Accommodation options range from campgrounds and caravan parks to unique and comfortable underground hotels.

Radekas Downunder, at 1 Oliver Street, (+61 8 8672 5223), is a centrally located backpackers inn and motel with both underground and above-ground lodging. Radekas offers several tours, including the four-hour Desert Breakaways tour I booked ($46).

For something closer to luxury, the Desert Cave Hotel on Hutchison Street +61 8 8672 5688) also has above and underground suites, with the usual room amenities plus a pool, gym, and sauna, an upmarket restaurant, and an “underground bar and gaming room.” Doubles are $220 several tours are also on hand here.

Coober Pedy Dining

Italo-Australian Miners Club, on Italian Club Road (+61 8 8672 5101), only serves food on certain nights of the week, but its popular happy hour is far superior to anything the kitchen might produce. At other times, it’s still worth popping into this Coober Pedy institution for a beer and chat with the locals.

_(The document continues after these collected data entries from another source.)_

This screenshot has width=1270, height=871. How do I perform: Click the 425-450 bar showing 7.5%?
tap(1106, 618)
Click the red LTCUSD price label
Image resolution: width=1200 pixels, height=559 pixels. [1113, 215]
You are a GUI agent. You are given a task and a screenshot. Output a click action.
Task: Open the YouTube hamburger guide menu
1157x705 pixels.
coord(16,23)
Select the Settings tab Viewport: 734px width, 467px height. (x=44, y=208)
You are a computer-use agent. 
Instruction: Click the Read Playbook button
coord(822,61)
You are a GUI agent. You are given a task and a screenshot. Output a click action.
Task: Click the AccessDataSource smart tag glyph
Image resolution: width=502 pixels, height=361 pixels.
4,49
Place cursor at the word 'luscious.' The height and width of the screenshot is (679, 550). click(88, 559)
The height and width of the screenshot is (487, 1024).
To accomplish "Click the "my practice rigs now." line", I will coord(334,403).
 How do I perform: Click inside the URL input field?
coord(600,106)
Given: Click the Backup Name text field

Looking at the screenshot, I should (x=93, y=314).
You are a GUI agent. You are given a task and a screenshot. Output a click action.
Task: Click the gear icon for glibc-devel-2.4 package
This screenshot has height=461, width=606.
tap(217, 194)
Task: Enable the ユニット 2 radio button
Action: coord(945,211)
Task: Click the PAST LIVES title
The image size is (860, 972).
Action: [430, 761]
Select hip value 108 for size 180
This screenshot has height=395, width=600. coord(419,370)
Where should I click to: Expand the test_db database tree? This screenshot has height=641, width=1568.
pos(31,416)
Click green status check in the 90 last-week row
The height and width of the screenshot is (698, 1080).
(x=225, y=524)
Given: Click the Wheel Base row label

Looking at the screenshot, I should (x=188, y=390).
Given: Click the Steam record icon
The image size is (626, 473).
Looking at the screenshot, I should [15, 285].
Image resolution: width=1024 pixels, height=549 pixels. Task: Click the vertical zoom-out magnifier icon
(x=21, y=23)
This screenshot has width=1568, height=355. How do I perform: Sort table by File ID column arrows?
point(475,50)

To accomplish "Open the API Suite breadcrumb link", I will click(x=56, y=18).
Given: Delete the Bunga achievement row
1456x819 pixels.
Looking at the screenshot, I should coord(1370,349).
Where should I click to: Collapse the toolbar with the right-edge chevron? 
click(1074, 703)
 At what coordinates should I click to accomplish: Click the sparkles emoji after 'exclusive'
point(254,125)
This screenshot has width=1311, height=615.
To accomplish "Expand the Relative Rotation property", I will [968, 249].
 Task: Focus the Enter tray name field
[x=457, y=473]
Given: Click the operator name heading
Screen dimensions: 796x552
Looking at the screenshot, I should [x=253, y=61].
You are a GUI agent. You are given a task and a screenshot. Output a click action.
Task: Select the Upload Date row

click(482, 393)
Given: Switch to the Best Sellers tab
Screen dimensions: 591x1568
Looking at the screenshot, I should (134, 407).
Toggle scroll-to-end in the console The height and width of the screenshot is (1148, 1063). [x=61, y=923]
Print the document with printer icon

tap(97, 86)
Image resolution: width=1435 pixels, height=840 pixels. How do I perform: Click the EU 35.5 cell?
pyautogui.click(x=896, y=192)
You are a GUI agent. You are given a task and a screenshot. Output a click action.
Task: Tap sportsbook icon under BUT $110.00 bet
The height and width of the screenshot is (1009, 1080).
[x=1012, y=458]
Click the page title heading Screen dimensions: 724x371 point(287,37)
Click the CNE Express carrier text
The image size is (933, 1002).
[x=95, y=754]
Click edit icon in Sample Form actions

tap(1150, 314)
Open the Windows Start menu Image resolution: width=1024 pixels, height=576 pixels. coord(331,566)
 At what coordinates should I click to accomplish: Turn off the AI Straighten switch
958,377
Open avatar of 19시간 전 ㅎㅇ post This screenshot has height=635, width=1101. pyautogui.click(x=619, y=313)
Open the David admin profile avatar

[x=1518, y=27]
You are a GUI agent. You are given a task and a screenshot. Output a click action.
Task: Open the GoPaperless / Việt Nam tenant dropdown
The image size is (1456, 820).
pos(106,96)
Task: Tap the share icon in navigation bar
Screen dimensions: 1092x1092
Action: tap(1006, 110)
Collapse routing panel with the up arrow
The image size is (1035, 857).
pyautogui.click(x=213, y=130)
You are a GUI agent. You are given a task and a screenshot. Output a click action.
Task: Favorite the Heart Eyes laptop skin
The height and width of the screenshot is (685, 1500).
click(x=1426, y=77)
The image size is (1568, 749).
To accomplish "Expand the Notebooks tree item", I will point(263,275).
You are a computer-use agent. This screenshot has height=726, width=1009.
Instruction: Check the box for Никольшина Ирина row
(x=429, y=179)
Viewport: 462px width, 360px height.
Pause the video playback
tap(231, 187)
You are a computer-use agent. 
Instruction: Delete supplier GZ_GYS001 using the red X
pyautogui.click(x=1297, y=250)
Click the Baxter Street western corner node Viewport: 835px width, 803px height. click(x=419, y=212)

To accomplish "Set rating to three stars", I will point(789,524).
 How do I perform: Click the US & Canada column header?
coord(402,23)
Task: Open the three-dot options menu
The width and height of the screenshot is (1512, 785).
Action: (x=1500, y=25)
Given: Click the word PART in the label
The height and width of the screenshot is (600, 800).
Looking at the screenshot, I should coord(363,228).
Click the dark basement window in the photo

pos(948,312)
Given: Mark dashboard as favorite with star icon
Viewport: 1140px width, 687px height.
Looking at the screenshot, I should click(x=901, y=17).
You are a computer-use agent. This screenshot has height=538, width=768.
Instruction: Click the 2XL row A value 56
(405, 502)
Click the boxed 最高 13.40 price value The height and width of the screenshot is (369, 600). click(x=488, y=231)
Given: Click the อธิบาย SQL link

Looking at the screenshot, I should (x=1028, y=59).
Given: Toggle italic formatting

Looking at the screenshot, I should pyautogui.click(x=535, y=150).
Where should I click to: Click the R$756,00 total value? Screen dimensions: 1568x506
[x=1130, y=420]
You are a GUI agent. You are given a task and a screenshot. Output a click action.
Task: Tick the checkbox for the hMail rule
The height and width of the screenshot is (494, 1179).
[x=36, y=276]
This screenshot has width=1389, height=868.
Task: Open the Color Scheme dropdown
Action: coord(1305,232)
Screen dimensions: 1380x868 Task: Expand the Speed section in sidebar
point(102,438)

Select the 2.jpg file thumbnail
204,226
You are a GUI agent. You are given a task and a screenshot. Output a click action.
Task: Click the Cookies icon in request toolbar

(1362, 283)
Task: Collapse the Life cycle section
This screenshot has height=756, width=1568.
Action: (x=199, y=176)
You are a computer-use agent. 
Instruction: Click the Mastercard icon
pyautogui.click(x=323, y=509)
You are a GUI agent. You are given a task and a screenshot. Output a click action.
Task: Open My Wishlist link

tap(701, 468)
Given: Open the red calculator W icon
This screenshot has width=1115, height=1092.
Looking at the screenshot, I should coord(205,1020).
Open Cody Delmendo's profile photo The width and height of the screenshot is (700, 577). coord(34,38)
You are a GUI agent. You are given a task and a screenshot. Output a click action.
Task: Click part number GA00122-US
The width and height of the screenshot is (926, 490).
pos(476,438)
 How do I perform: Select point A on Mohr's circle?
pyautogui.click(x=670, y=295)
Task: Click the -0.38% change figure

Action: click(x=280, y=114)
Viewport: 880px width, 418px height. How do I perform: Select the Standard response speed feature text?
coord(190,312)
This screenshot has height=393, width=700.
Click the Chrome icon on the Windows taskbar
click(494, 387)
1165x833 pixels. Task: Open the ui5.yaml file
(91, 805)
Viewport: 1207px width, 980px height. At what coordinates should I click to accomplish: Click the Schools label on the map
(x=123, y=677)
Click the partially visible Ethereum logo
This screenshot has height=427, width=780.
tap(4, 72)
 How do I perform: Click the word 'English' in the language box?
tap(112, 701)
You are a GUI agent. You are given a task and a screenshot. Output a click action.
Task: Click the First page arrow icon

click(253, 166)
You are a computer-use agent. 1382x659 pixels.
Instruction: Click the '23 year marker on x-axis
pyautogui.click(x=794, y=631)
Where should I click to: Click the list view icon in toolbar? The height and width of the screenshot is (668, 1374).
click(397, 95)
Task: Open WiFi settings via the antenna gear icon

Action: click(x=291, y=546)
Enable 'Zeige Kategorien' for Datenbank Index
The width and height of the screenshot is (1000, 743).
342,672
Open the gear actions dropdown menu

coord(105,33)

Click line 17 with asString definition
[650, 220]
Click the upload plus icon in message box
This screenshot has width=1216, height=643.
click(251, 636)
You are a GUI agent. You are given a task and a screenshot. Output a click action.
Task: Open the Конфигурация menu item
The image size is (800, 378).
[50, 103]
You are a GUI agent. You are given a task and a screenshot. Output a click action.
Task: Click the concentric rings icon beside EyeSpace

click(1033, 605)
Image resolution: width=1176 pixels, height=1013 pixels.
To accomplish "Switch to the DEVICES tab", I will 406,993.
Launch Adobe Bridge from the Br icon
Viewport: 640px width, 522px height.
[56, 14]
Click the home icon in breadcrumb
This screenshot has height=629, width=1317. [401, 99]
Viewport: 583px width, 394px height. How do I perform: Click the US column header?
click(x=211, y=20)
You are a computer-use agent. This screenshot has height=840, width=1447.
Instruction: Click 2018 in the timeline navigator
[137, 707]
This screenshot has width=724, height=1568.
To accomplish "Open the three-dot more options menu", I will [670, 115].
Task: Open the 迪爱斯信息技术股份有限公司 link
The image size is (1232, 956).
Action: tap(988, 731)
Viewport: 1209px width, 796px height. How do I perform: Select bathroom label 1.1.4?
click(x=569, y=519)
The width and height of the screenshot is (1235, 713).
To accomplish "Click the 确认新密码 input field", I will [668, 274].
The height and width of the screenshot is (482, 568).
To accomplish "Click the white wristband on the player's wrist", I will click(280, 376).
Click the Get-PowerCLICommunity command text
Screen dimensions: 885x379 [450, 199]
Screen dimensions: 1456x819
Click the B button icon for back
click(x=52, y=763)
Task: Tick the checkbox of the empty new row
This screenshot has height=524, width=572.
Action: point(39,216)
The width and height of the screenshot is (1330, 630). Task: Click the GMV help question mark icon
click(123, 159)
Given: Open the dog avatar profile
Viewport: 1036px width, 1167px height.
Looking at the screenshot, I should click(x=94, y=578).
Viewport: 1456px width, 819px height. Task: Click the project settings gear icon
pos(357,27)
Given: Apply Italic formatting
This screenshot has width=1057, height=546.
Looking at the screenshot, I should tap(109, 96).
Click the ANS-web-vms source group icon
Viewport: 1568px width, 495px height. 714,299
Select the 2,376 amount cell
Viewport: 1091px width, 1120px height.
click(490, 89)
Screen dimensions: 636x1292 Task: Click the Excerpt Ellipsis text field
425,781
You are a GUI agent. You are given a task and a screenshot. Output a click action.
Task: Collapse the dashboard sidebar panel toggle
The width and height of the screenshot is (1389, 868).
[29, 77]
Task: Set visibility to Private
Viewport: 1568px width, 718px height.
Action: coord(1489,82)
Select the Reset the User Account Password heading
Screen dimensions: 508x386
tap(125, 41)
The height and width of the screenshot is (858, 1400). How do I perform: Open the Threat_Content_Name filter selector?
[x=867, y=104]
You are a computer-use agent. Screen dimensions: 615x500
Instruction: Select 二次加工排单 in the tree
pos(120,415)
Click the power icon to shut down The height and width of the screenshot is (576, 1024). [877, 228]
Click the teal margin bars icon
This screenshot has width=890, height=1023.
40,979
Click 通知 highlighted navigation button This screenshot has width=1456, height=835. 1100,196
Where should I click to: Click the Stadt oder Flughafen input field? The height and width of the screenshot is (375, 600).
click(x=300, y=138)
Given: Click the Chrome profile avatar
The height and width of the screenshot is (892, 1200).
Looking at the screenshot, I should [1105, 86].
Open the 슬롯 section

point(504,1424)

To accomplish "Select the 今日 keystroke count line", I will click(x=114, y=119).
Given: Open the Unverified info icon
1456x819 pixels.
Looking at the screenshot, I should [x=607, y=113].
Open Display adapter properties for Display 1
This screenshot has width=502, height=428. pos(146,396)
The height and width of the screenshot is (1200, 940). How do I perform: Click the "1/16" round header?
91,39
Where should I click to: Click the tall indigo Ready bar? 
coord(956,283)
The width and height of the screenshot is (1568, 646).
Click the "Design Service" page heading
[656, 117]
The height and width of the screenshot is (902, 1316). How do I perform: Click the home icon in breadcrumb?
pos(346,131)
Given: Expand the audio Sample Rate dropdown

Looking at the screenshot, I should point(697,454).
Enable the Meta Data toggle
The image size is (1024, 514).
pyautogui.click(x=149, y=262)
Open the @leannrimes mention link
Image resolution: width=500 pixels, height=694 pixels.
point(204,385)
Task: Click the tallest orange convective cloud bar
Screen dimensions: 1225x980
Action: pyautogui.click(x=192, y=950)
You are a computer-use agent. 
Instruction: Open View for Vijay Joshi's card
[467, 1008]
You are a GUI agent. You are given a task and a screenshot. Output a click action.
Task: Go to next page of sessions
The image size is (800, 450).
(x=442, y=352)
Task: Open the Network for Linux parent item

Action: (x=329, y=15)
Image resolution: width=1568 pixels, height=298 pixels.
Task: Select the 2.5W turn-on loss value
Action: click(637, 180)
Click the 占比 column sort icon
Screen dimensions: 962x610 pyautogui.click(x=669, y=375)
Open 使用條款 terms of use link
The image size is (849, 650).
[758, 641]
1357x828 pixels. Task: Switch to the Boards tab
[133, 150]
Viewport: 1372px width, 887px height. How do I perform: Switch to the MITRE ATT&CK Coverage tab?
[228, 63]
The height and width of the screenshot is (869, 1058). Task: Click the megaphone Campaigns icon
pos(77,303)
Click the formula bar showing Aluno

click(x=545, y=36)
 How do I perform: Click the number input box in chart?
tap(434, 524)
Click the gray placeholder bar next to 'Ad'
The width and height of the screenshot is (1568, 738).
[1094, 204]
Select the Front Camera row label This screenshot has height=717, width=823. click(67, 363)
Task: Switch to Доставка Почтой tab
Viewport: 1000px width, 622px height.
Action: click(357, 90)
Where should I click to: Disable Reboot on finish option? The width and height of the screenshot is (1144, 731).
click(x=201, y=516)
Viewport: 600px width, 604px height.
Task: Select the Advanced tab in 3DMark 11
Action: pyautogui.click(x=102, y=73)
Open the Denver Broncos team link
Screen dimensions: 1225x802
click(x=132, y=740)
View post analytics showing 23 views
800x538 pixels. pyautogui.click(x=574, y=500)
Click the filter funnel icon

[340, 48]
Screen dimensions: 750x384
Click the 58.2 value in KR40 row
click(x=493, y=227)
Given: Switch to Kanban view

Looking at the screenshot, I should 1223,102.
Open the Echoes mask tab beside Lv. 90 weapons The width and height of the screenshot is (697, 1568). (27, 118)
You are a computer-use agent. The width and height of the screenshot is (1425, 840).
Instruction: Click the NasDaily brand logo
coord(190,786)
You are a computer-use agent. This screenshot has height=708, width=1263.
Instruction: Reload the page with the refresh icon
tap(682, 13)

Traces on Hutchison Street (+61 8 8672 5147) is one of the surprisingly many Greek restaurants in town. Centrally located, they specialize in gyros and mezes, mixed platters of meat and/or seafood, and pride themselves on cheap “backpacker specials.”

Umberto’s, in the Desert Cave Hotel, offers creative Australian cuisine (think kangaroo, fish, and regional beef) and a largely Australian wine list, in more upscale environs. Dinner for two with a bottle of wine runs about $80.